Stored data entries:
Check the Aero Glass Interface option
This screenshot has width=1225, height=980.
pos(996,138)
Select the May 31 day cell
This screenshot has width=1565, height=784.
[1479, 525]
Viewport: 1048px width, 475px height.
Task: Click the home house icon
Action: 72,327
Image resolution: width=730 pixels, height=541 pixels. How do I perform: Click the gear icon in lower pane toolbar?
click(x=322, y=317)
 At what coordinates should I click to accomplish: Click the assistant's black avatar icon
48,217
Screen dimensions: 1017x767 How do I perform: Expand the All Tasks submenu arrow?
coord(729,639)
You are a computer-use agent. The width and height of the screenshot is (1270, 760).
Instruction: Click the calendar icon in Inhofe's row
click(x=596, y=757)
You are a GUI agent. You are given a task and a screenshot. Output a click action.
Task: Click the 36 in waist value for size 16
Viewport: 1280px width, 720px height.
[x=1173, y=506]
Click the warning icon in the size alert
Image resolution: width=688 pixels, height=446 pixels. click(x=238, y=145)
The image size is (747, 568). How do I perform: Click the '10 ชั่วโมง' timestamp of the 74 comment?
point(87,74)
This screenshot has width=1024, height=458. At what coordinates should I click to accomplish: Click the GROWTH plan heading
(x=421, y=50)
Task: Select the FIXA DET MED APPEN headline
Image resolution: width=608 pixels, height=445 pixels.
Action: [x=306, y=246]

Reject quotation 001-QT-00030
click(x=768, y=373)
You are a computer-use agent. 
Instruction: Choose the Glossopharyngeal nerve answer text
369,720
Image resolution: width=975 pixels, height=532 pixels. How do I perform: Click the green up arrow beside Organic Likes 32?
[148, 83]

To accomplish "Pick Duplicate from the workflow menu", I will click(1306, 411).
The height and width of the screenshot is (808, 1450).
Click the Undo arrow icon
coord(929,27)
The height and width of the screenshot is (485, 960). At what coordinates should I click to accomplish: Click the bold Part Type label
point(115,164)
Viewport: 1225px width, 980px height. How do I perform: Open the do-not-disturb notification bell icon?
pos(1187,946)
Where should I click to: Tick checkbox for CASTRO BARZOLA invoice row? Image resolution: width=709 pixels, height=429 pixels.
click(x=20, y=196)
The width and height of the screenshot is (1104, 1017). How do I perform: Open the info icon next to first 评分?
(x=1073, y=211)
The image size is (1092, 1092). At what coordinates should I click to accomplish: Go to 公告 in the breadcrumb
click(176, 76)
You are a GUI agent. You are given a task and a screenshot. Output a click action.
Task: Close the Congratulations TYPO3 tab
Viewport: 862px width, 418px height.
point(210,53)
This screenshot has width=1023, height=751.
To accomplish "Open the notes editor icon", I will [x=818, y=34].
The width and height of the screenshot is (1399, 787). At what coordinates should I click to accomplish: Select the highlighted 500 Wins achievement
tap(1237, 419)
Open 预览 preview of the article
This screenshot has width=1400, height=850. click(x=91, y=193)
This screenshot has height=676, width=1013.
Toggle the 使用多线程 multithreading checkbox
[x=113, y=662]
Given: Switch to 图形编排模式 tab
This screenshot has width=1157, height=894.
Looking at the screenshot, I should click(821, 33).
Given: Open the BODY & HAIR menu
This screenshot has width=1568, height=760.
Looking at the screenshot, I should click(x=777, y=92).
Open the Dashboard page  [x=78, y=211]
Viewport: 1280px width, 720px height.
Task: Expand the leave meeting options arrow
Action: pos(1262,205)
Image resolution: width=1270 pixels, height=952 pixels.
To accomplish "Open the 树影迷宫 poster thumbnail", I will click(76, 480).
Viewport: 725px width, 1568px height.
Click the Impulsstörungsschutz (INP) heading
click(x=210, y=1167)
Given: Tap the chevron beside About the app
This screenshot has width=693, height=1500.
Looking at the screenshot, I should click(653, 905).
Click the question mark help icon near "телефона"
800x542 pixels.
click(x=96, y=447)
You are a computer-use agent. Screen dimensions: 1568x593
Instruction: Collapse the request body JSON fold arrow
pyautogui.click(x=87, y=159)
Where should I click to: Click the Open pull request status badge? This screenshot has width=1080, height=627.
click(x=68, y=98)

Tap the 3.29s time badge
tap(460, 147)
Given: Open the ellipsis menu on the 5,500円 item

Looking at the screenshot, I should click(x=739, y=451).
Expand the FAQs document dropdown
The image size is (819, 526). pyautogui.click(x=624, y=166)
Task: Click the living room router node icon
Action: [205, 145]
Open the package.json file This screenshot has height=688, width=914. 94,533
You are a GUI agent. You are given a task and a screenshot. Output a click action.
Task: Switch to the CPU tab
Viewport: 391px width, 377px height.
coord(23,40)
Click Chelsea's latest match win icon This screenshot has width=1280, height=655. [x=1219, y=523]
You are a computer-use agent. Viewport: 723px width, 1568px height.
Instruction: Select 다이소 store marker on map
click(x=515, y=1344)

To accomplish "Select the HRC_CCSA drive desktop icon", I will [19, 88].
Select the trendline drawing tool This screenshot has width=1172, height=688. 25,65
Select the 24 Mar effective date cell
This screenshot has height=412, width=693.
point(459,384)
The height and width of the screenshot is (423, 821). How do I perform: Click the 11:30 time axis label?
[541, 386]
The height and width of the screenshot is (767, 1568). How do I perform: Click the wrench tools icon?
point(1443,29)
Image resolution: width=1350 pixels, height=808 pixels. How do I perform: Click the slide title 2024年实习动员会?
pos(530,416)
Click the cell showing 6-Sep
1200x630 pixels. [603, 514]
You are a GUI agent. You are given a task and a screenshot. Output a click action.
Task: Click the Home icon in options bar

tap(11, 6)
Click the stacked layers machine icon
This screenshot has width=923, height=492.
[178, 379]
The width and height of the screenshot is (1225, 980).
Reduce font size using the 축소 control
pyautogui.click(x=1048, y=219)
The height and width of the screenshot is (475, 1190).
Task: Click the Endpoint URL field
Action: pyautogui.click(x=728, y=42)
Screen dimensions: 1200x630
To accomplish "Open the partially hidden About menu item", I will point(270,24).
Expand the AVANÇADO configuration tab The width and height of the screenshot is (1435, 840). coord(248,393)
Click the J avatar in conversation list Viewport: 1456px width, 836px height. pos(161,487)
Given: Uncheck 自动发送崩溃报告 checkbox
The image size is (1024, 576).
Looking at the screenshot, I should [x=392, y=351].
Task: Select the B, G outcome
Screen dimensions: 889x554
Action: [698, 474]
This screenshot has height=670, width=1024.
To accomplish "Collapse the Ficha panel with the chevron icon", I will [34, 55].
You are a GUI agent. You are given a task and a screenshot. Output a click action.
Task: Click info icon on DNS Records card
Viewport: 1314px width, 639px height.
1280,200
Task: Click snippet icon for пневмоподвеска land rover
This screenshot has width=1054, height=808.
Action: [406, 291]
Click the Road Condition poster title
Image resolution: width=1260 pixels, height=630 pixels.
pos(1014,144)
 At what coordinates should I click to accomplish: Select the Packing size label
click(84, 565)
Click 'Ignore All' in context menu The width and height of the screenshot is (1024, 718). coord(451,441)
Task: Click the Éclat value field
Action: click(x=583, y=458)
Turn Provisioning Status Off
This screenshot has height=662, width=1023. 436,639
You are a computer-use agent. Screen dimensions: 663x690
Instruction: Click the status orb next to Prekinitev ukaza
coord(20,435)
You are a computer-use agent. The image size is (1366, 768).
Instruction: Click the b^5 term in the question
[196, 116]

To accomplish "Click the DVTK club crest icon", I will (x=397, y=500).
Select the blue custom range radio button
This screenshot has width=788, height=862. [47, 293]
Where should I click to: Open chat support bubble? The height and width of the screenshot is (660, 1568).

What to produce -
However many lines the data holds, return each one exactly.

Exercise output -
Check the Aero Glass Interface option
This screenshot has width=1225, height=980.
pos(996,138)
Select the May 31 day cell
This screenshot has width=1565, height=784.
[1479, 525]
Viewport: 1048px width, 475px height.
Task: Click the home house icon
Action: 72,327
Image resolution: width=730 pixels, height=541 pixels. How do I perform: Click the gear icon in lower pane toolbar?
click(x=322, y=317)
 At what coordinates should I click to accomplish: Click the assistant's black avatar icon
48,217
Screen dimensions: 1017x767 How do I perform: Expand the All Tasks submenu arrow?
coord(729,639)
You are a computer-use agent. The width and height of the screenshot is (1270, 760).
Instruction: Click the calendar icon in Inhofe's row
click(x=596, y=757)
You are a GUI agent. You are given a task and a screenshot. Output a click action.
Task: Click the 36 in waist value for size 16
Viewport: 1280px width, 720px height.
[x=1173, y=506]
Click the warning icon in the size alert
Image resolution: width=688 pixels, height=446 pixels. click(x=238, y=145)
The image size is (747, 568). How do I perform: Click the '10 ชั่วโมง' timestamp of the 74 comment?
point(87,74)
This screenshot has width=1024, height=458. At what coordinates should I click to accomplish: Click the GROWTH plan heading
(x=421, y=50)
Task: Select the FIXA DET MED APPEN headline
Image resolution: width=608 pixels, height=445 pixels.
Action: [x=306, y=246]

Reject quotation 001-QT-00030
click(x=768, y=373)
You are a computer-use agent. 
Instruction: Choose the Glossopharyngeal nerve answer text
369,720
Image resolution: width=975 pixels, height=532 pixels. How do I perform: Click the green up arrow beside Organic Likes 32?
[148, 83]

To accomplish "Pick Duplicate from the workflow menu", I will click(1306, 411).
The height and width of the screenshot is (808, 1450).
Click the Undo arrow icon
coord(929,27)
The height and width of the screenshot is (485, 960). At what coordinates should I click to accomplish: Click the bold Part Type label
point(115,164)
Viewport: 1225px width, 980px height. How do I perform: Open the do-not-disturb notification bell icon?
pos(1187,946)
Where should I click to: Tick checkbox for CASTRO BARZOLA invoice row? Image resolution: width=709 pixels, height=429 pixels.
click(x=20, y=196)
The width and height of the screenshot is (1104, 1017). How do I perform: Open the info icon next to first 评分?
(x=1073, y=211)
The image size is (1092, 1092). At what coordinates should I click to accomplish: Go to 公告 in the breadcrumb
click(176, 76)
You are a GUI agent. You are given a task and a screenshot. Output a click action.
Task: Close the Congratulations TYPO3 tab
Viewport: 862px width, 418px height.
point(210,53)
This screenshot has width=1023, height=751.
To accomplish "Open the notes editor icon", I will [x=818, y=34].
The width and height of the screenshot is (1399, 787). At what coordinates should I click to accomplish: Select the highlighted 500 Wins achievement
tap(1237, 419)
Open 预览 preview of the article
This screenshot has width=1400, height=850. click(x=91, y=193)
This screenshot has height=676, width=1013.
Toggle the 使用多线程 multithreading checkbox
[x=113, y=662]
Given: Switch to 图形编排模式 tab
This screenshot has width=1157, height=894.
Looking at the screenshot, I should click(821, 33).
Given: Open the BODY & HAIR menu
This screenshot has width=1568, height=760.
Looking at the screenshot, I should click(x=777, y=92).
Open the Dashboard page  [x=78, y=211]
Viewport: 1280px width, 720px height.
Task: Expand the leave meeting options arrow
Action: pos(1262,205)
Image resolution: width=1270 pixels, height=952 pixels.
To accomplish "Open the 树影迷宫 poster thumbnail", I will click(76, 480).
Viewport: 725px width, 1568px height.
Click the Impulsstörungsschutz (INP) heading
click(x=210, y=1167)
Given: Tap the chevron beside About the app
This screenshot has width=693, height=1500.
Looking at the screenshot, I should click(653, 905).
Click the question mark help icon near "телефона"
800x542 pixels.
click(x=96, y=447)
You are a computer-use agent. Screen dimensions: 1568x593
Instruction: Collapse the request body JSON fold arrow
pyautogui.click(x=87, y=159)
Where should I click to: Click the Open pull request status badge? This screenshot has width=1080, height=627.
click(x=68, y=98)

Tap the 3.29s time badge
tap(460, 147)
Given: Open the ellipsis menu on the 5,500円 item

Looking at the screenshot, I should click(x=739, y=451).
Expand the FAQs document dropdown
The image size is (819, 526). pyautogui.click(x=624, y=166)
Task: Click the living room router node icon
Action: [205, 145]
Open the package.json file This screenshot has height=688, width=914. 94,533
You are a GUI agent. You are given a task and a screenshot. Output a click action.
Task: Switch to the CPU tab
Viewport: 391px width, 377px height.
coord(23,40)
Click Chelsea's latest match win icon This screenshot has width=1280, height=655. [x=1219, y=523]
You are a computer-use agent. Viewport: 723px width, 1568px height.
Instruction: Select 다이소 store marker on map
click(x=515, y=1344)

To accomplish "Select the HRC_CCSA drive desktop icon", I will [19, 88].
Select the trendline drawing tool This screenshot has width=1172, height=688. 25,65
Select the 24 Mar effective date cell
This screenshot has height=412, width=693.
point(459,384)
The height and width of the screenshot is (423, 821). How do I perform: Click the 11:30 time axis label?
[541, 386]
The height and width of the screenshot is (767, 1568). How do I perform: Click the wrench tools icon?
point(1443,29)
Image resolution: width=1350 pixels, height=808 pixels. How do I perform: Click the slide title 2024年实习动员会?
pos(530,416)
Click the cell showing 6-Sep
1200x630 pixels. [603, 514]
You are a GUI agent. You are given a task and a screenshot. Output a click action.
Task: Click the Home icon in options bar

tap(11, 6)
Click the stacked layers machine icon
This screenshot has width=923, height=492.
[178, 379]
The width and height of the screenshot is (1225, 980).
Reduce font size using the 축소 control
pyautogui.click(x=1048, y=219)
The height and width of the screenshot is (475, 1190).
Task: Click the Endpoint URL field
Action: pyautogui.click(x=728, y=42)
Screen dimensions: 1200x630
To accomplish "Open the partially hidden About menu item", I will point(270,24).
Expand the AVANÇADO configuration tab The width and height of the screenshot is (1435, 840). coord(248,393)
Click the J avatar in conversation list Viewport: 1456px width, 836px height. pos(161,487)
Given: Uncheck 自动发送崩溃报告 checkbox
The image size is (1024, 576).
Looking at the screenshot, I should [x=392, y=351].
Task: Select the B, G outcome
Screen dimensions: 889x554
Action: [698, 474]
This screenshot has height=670, width=1024.
To accomplish "Collapse the Ficha panel with the chevron icon", I will [34, 55].
You are a GUI agent. You are given a task and a screenshot. Output a click action.
Task: Click info icon on DNS Records card
Viewport: 1314px width, 639px height.
1280,200
Task: Click snippet icon for пневмоподвеска land rover
This screenshot has width=1054, height=808.
Action: [406, 291]
Click the Road Condition poster title
Image resolution: width=1260 pixels, height=630 pixels.
pos(1014,144)
 At what coordinates should I click to accomplish: Select the Packing size label
click(84, 565)
Click 'Ignore All' in context menu The width and height of the screenshot is (1024, 718). coord(451,441)
Task: Click the Éclat value field
Action: click(x=583, y=458)
Turn Provisioning Status Off
This screenshot has height=662, width=1023. 436,639
You are a computer-use agent. Screen dimensions: 663x690
Instruction: Click the status orb next to Prekinitev ukaza
coord(20,435)
You are a computer-use agent. The image size is (1366, 768).
Instruction: Click the b^5 term in the question
[196, 116]

To accomplish "Click the DVTK club crest icon", I will (x=397, y=500).
Select the blue custom range radio button
This screenshot has width=788, height=862. [47, 293]
Where should I click to: Open chat support bubble? The height and width of the screenshot is (660, 1568).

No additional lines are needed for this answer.